En la señorial San Cristóbal de las Casas todas las memorias debían dolernos a todos

San Cristóbal

 

Nina bebe el café de la tarde. Detrás de la cortina del aromático, en prismas,  reverberan la plaza,  el mascarón de alguna casona solariega, la agitación cosmopolita de  víspera de fin de año  de San Cristóbal de las Casas.

La ciudad, fundada a punta de espada y de sermones por Diego de Mazariegos es, a toda vista y rincones, seductora y conquistadora, por el embrujo de  su estética  colonial y señorial.

Me solazo en los ojos de Nina, en su pelo azabache agitado por los vientos tornasolados de la montaña. Ella que me basta para la vida.  Nina que resume para mí toda la belleza y el encanto de las mujeres que están y pasarán sobre la tierra.

A San Cristóbal de las Casas la observo  de soslayo, la disecciono, como ella lo hizo desde sus orígenes, cuando sus creadores colocaron la primera piedra y caliza y trazaron su primera calzada, con la furia del latigazo y los miedos vueltos espantos sobre las espaldas de los moradores indígenas esclavizados.

A esta ciudad de  mestizos, de indígenas, de extranjeros y de quienes aún se piensan criollos, a su magnífica  arquitectura, las  veo chorreantes de sangre desparramándose sobre las baldosas, que siglos después transformadas en banquetas,  mis pies al lado de Nina,  apisonan  también en tránsito presuroso, impulsado  por el estupor  de letargos que causa esta ciudad capital de Los Altos de Chiapas.

Cada fachada de roca labrada de las casas    que  habitaron los españoles vestidos de coletos, ocupadas hoy por quienes presumen ese abolengo como heráldica del corazón, fue construida con retazos de dedos y manos arrancados por el cincel, el zapapico, el marro, la ambición, la avaricia, el desprecio y el racismo delconquistador.

No escapamos a los mascarones  queconsagran a  familias emblemáticas, a los auténticos coletos. Nos miran vigilantes  al pasar debajo, como ojos de capataces penínsulares vivos aún.

Esas gigantescas efigies de rostros despiadados que asoman la lengua y la insolencia, labradas en almenas, capiteles y  aldabones de  portones y entradas, cifradas en colores marrón,  rosáceos, púrpura, magenta y violáceo, sintetizan  el despojo y el atropello de frailes y conquistadores.

Encierran en la contraparte, el dolor  y la impotencia  de los sometidos y de los proscritosde las hondonadas de  Jovel.

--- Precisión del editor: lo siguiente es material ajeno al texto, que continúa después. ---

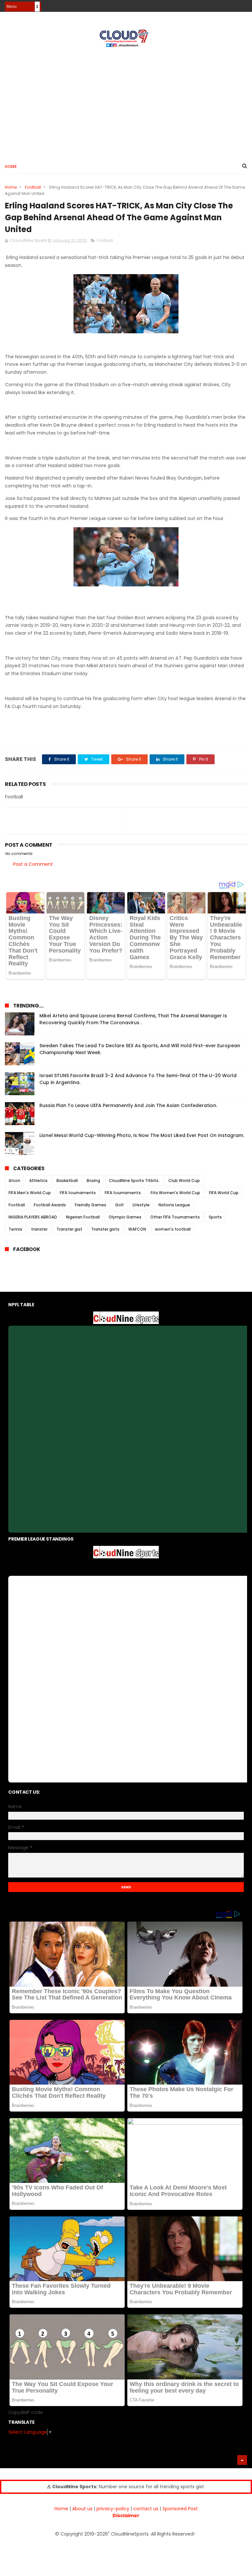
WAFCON (137, 1229)
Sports (215, 1217)
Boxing (93, 1180)
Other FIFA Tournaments (175, 1217)
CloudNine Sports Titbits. (134, 1180)
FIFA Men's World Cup (30, 1192)
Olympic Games (125, 1217)
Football (33, 187)
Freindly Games (90, 1205)
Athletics (38, 1180)
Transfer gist (69, 1229)
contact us (145, 2508)
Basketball (67, 1180)
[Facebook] (220, 4)
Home (11, 166)
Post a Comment (33, 864)
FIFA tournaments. (123, 1192)
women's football (173, 1229)
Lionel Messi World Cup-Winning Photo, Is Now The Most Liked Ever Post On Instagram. (141, 1135)
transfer (39, 1229)
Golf (119, 1205)
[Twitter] (243, 4)
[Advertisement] (126, 102)
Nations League (174, 1205)
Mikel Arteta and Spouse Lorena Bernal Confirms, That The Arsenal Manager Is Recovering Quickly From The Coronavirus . (133, 1019)
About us (82, 2508)
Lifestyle (141, 1205)
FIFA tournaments (78, 1192)
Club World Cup (184, 1180)
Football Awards (50, 1205)
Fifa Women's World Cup (175, 1192)
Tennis (15, 1229)
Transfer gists (105, 1229)
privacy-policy (112, 2508)
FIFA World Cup (224, 1192)
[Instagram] (231, 4)
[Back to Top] (242, 2460)
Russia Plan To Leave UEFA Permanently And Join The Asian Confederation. (128, 1105)
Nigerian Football (83, 1217)
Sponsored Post (180, 2508)
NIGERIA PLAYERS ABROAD (33, 1217)
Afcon (14, 1180)
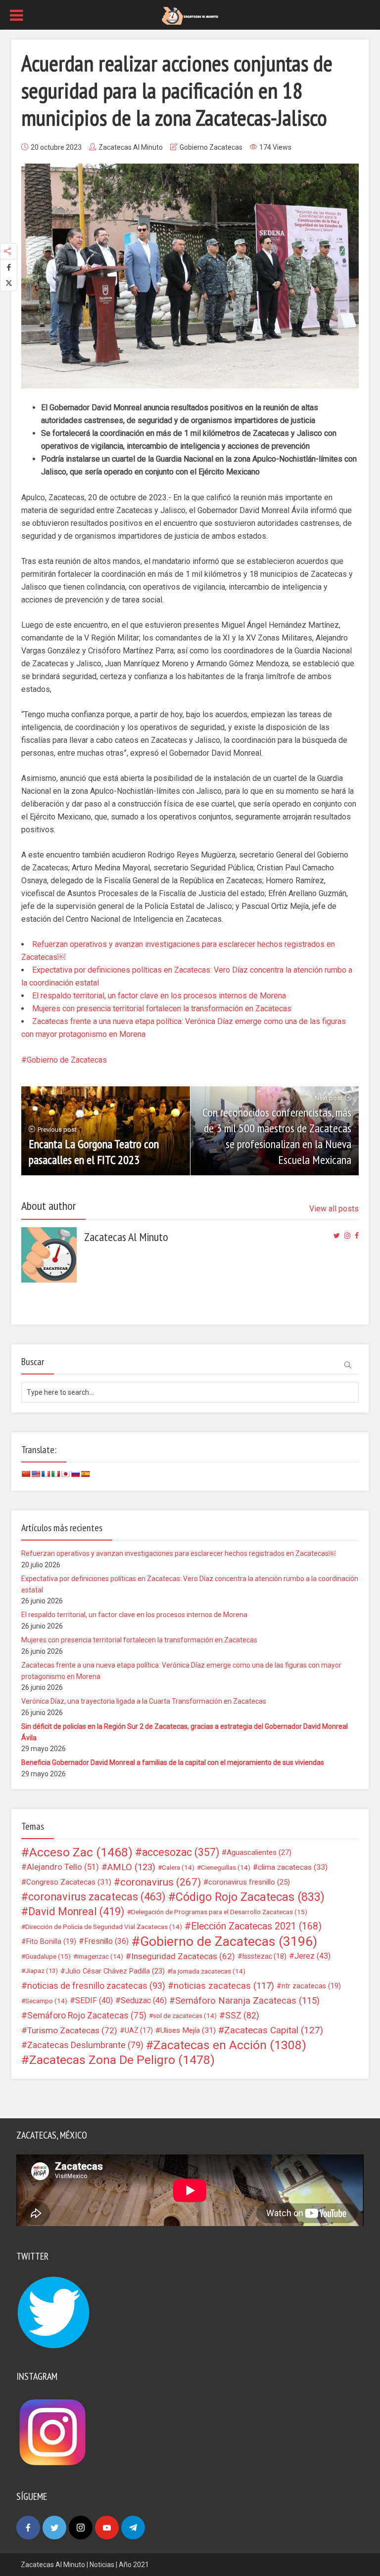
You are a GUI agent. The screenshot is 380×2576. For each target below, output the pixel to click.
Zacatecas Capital (273, 2030)
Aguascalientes (259, 1852)
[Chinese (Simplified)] (25, 1474)
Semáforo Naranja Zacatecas (247, 2000)
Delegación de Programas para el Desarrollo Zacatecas (219, 1912)
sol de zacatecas (185, 2015)
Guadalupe (48, 1956)
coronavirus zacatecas (97, 1897)
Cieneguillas (225, 1867)
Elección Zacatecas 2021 (256, 1926)
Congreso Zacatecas (68, 1882)
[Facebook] (28, 2527)
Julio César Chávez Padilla (115, 1971)
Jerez (312, 1956)
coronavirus (160, 1882)
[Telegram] (133, 2527)
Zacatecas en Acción (229, 2045)
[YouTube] (107, 2527)
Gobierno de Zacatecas (67, 1060)
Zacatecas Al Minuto (130, 147)
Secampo (46, 2001)
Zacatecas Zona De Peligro (122, 2060)
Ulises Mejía (188, 2030)
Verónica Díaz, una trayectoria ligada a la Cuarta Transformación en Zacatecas (143, 1701)
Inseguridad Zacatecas (183, 1956)
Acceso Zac (81, 1852)
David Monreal (76, 1912)
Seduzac (144, 2000)
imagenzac (100, 1956)
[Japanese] (65, 1474)
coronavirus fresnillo (249, 1882)
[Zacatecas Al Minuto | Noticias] (190, 15)
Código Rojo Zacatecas (250, 1897)
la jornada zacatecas (208, 1971)
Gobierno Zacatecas (211, 147)
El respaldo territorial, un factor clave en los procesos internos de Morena (159, 995)
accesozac (180, 1852)
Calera (178, 1867)
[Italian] (55, 1474)
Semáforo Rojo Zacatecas (86, 2015)
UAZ (139, 2030)
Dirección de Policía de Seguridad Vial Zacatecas (103, 1927)
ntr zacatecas (311, 1986)
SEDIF (94, 2000)
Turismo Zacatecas (72, 2030)
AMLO (131, 1867)
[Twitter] (54, 2527)
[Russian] (75, 1474)
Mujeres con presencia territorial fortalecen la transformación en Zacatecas (161, 1008)
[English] (35, 1474)
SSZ (242, 2015)
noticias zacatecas (224, 1985)
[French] (45, 1474)
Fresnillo (106, 1941)
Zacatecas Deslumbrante (85, 2045)
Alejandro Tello (63, 1867)
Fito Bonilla (51, 1941)
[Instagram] (81, 2527)
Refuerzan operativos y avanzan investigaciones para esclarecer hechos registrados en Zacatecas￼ (178, 1553)
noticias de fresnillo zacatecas (96, 1985)
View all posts (334, 1208)
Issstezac (264, 1956)
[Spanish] (85, 1474)
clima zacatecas (293, 1867)
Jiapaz (41, 1971)
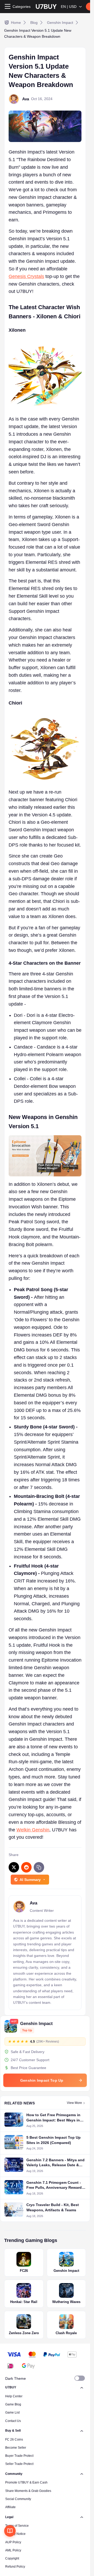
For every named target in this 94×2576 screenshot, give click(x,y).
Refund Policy (15, 2566)
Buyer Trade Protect (19, 2456)
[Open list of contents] (10, 2531)
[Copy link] (39, 1867)
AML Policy (13, 2550)
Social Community (18, 2499)
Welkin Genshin (32, 1829)
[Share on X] (14, 1867)
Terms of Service (17, 2526)
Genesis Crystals (26, 276)
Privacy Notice (15, 2534)
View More (74, 2103)
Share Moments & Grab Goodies (28, 2491)
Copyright (12, 2558)
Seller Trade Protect (19, 2464)
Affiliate (10, 2507)
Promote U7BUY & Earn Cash (26, 2482)
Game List (12, 2412)
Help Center (13, 2396)
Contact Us (13, 2421)
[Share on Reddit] (26, 1867)
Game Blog (13, 2404)
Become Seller (15, 2447)
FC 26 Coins (14, 2439)
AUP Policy (13, 2542)
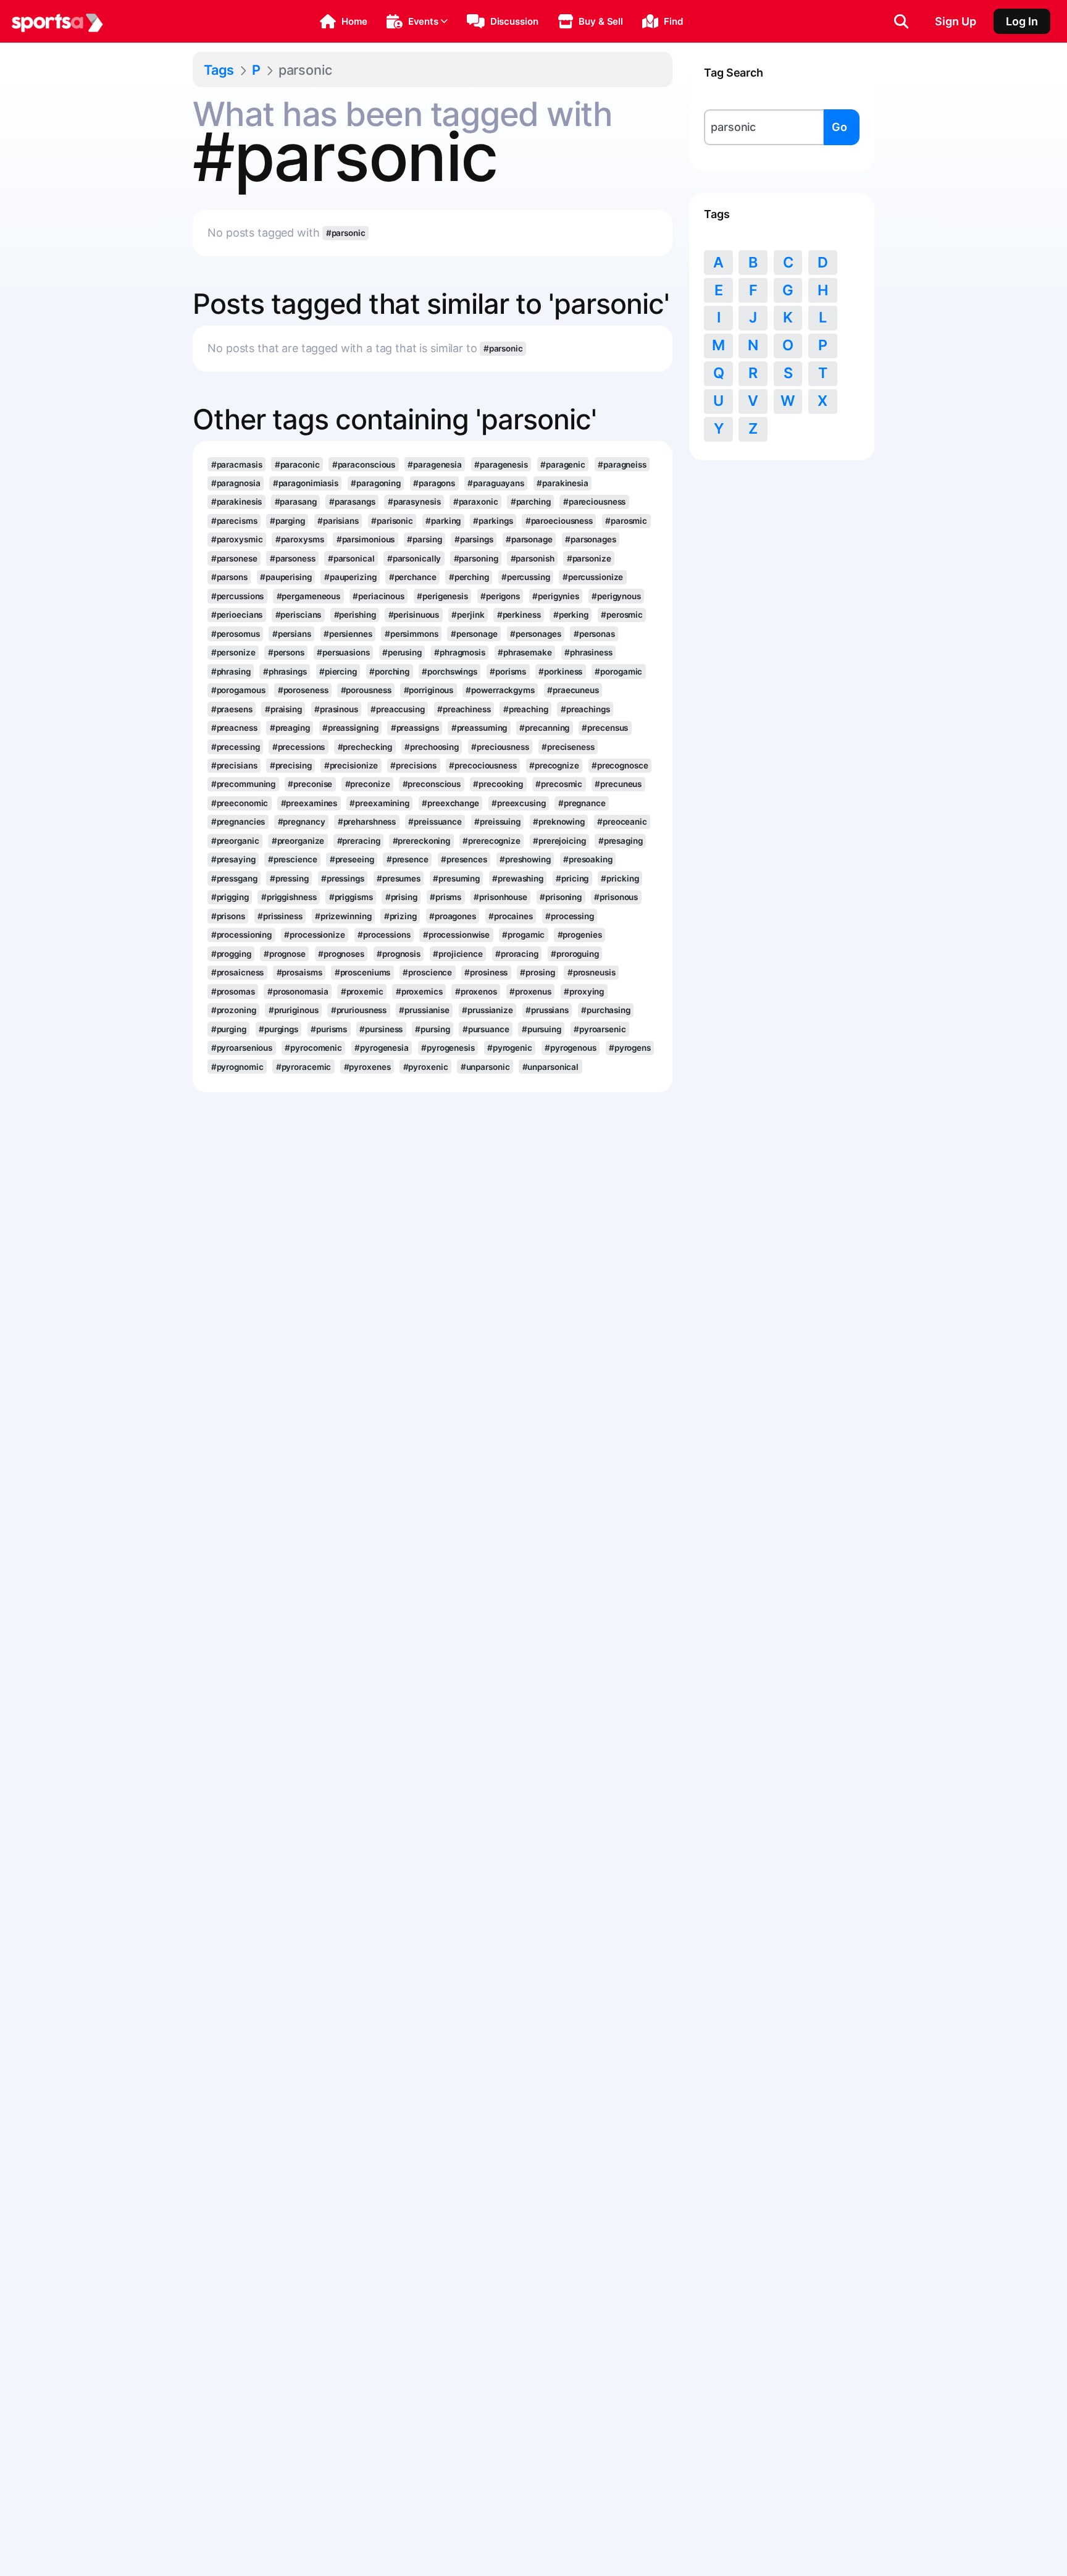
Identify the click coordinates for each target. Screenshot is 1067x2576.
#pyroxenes (367, 1067)
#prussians (547, 1010)
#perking (570, 615)
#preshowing (525, 859)
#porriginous (429, 690)
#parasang (296, 502)
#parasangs (352, 502)
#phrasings (285, 671)
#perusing (402, 652)
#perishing (355, 615)
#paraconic (297, 464)
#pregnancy (301, 822)
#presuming (456, 878)
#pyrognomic (237, 1067)
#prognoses (341, 954)
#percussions (237, 596)
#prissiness (280, 916)
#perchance (413, 577)
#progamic (523, 935)
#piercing (338, 671)
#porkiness (560, 671)
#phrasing (231, 671)
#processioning (241, 935)
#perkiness (519, 615)
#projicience (458, 954)
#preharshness (367, 822)
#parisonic (392, 521)
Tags (219, 70)
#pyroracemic (304, 1067)
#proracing (516, 954)
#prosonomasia (297, 991)
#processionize (314, 935)
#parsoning (476, 558)
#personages (535, 634)
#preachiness (464, 709)
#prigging (230, 897)
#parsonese (234, 558)
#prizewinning (343, 916)
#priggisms (351, 897)
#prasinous (336, 709)
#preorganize (298, 841)
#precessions (298, 747)
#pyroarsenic (600, 1029)
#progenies (580, 935)
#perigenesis (442, 596)
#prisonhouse (500, 897)
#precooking (498, 784)
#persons (286, 652)
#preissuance (435, 822)
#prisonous (616, 897)
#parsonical (351, 558)
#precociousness (482, 765)
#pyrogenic (509, 1048)
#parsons (229, 577)
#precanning (544, 728)
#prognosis (399, 954)
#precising (291, 765)
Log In (1022, 21)
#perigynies (555, 596)
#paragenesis (501, 464)
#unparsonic (485, 1067)
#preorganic (235, 841)
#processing (569, 916)
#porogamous (238, 690)
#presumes (399, 878)
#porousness (366, 690)
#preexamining (379, 803)
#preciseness (568, 747)
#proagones (452, 916)
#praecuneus (573, 690)
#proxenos (476, 991)
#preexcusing (519, 803)
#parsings (473, 539)
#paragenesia (435, 464)
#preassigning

Bebo el café más quemante aún con la caída del crepúsculo. Más dulzón   como la sanguaza desparramada hace 485 años cuando el capitán Diego de Mazariegos  encasquetó el primer muro con la sangre y los huesos  de los indígenas al fundar su  Villa Real de Chiapa.

En la señorial  San Cristóbal de las Casas todas las memorias debían dolernos  a todos, el desconsuelo debía corrernos por la sangre y por la ira, para que sus exquisiteces señoriales  sólo cumplieran en nosotros la caricia furtiva, prestadita y arrebatadora,  sin el riesgo de fecundarse en complaciente y absoluto amor.

En parte y en algo esta ciudad  de conquistadores, de intercambiables espejismos y realidades, se tolera y admite  porque en sus mestizajes  trae incontenibles  a quienes habitándola y queriéndola, la criticaron y la mostraron en su terrible esencia inicial,  tales como Bartolomé de las Casas,  Samuel Ruíz García y  los fusileros de palo de 1994.

De la ventanilla nocturna del autobús diviso la gigantesca culebra de luz que es la despersonalizada y aceptada Tuxtla Gutiérrez.  Aprieto la mano de Nina. Le susurro mi amor y le confieso que la seducción vespertina en mí de San Cristóbal de las Casas,  fue solamente  un dislate, un descuido de mi memoria, un tropiezo pues, en el 2013 que ya se va.